Extracted data.
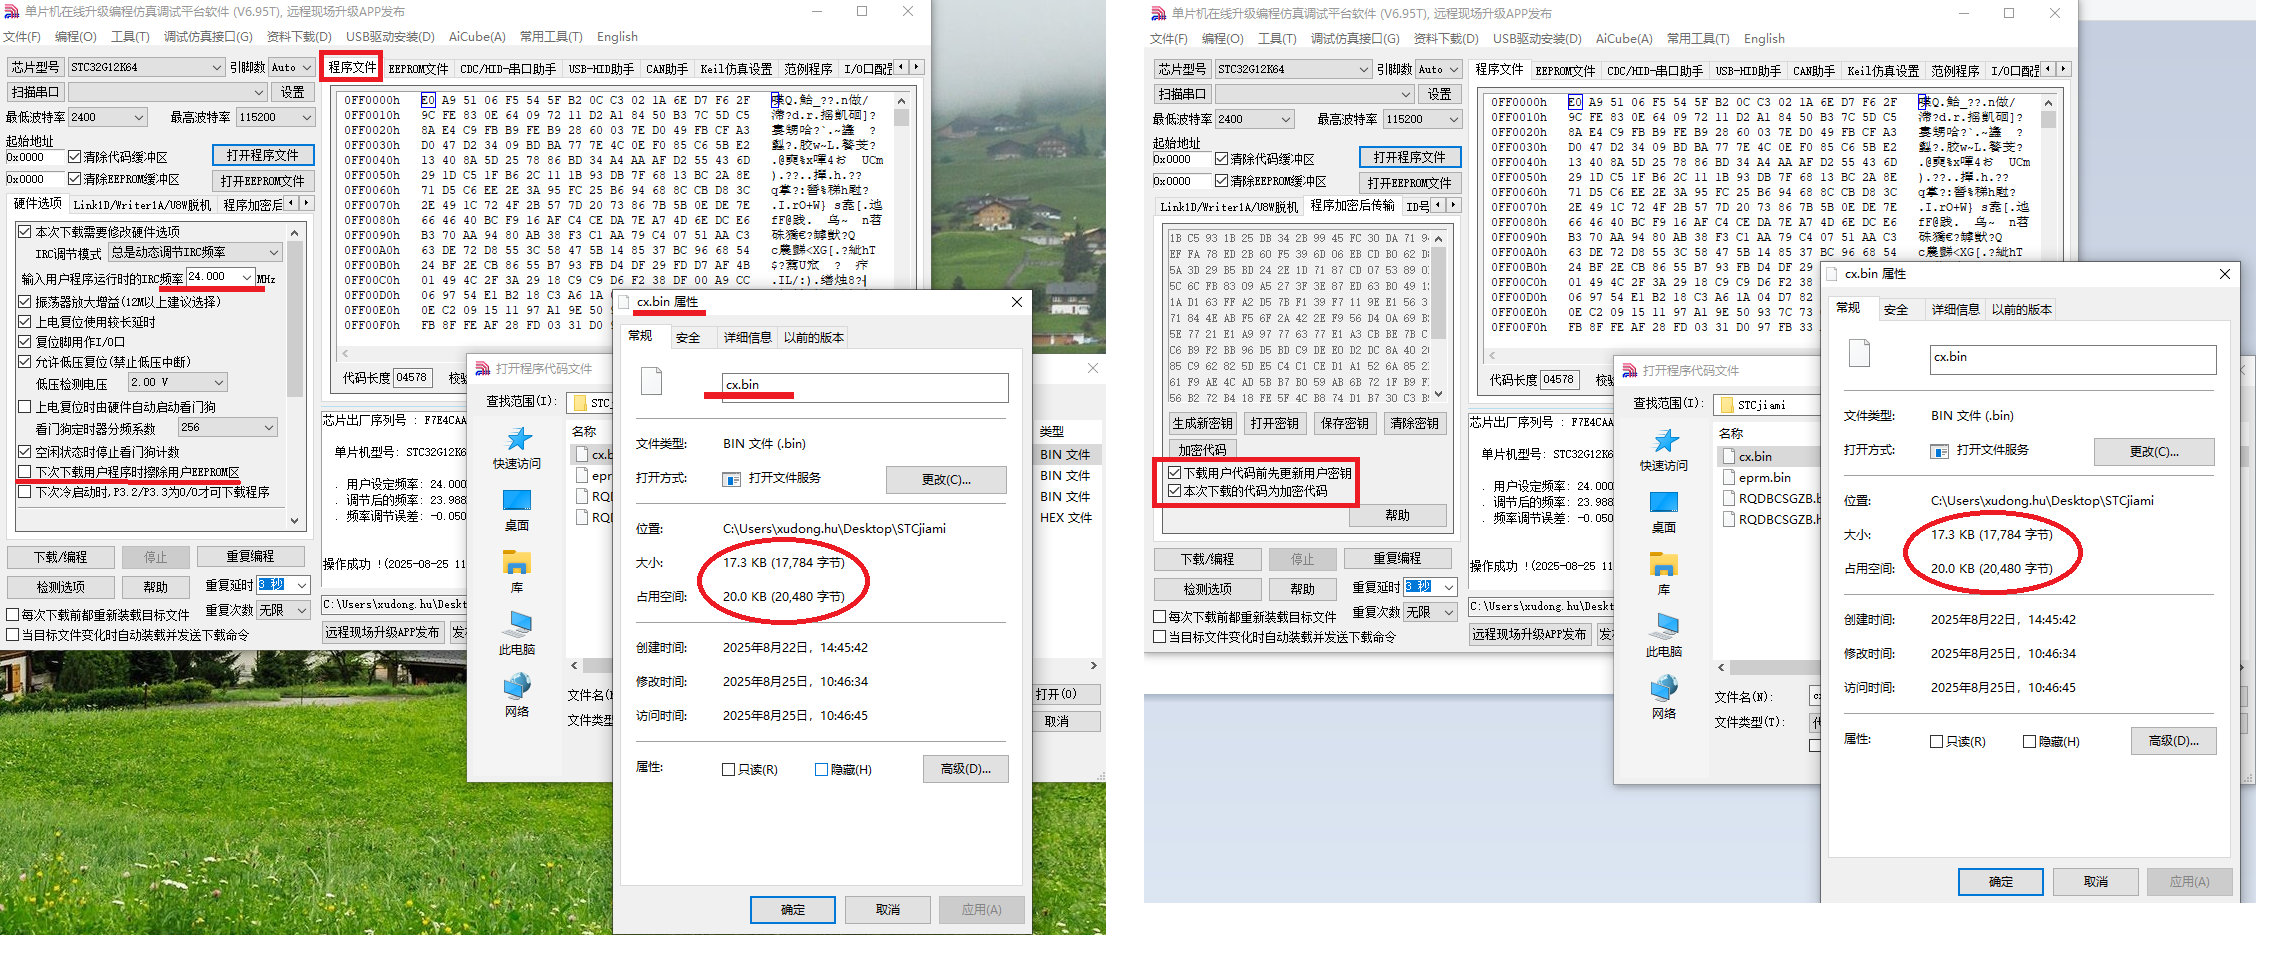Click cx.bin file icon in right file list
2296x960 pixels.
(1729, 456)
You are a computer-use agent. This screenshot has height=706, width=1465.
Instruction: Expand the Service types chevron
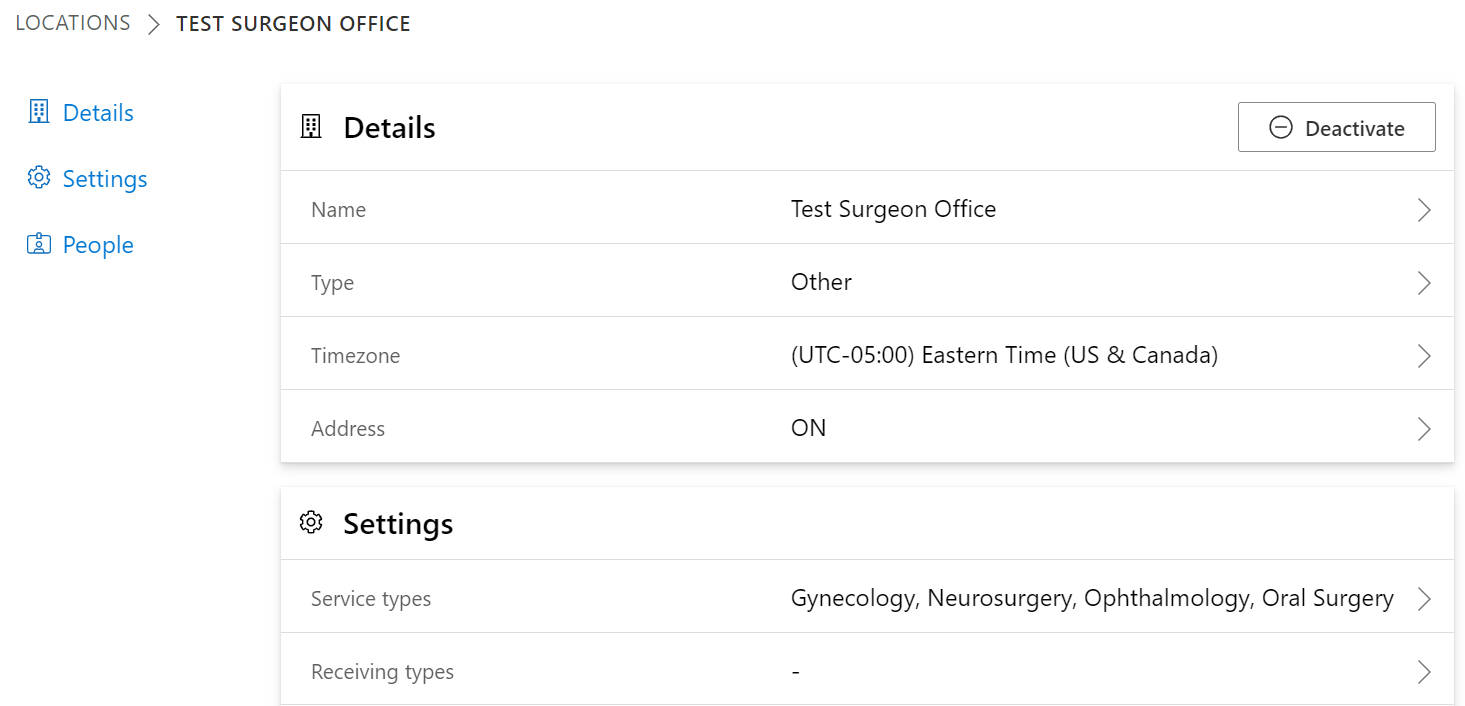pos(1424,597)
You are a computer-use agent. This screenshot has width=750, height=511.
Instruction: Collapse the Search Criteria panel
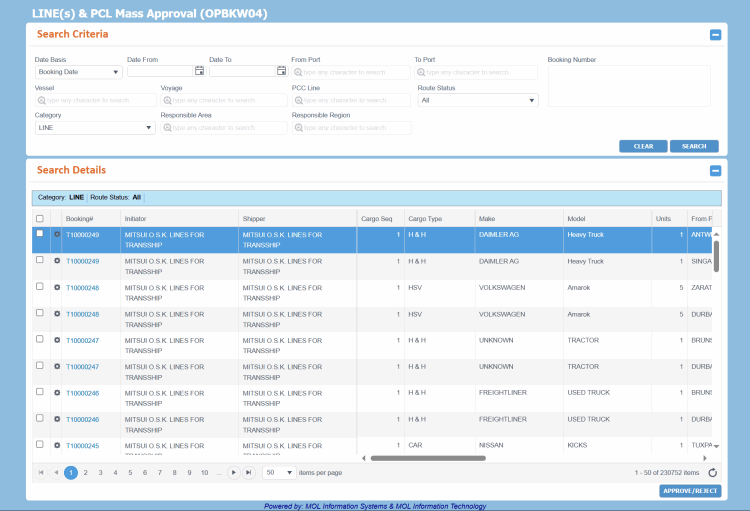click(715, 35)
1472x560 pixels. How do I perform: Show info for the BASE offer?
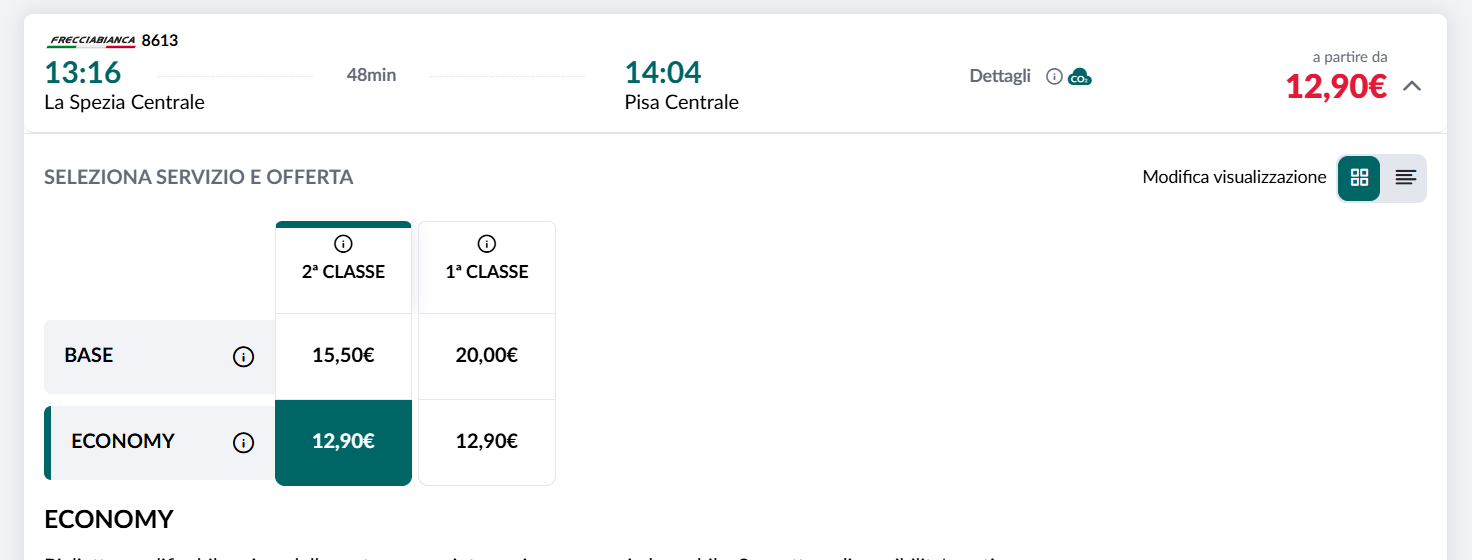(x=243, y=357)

Task goal.
Out of the entries, pull every line that mentions "width".

Exercise output.
You are a computer-use agent. This screenshot has height=706, width=1465.
You are a computer-use agent. This screenshot has width=750, height=511.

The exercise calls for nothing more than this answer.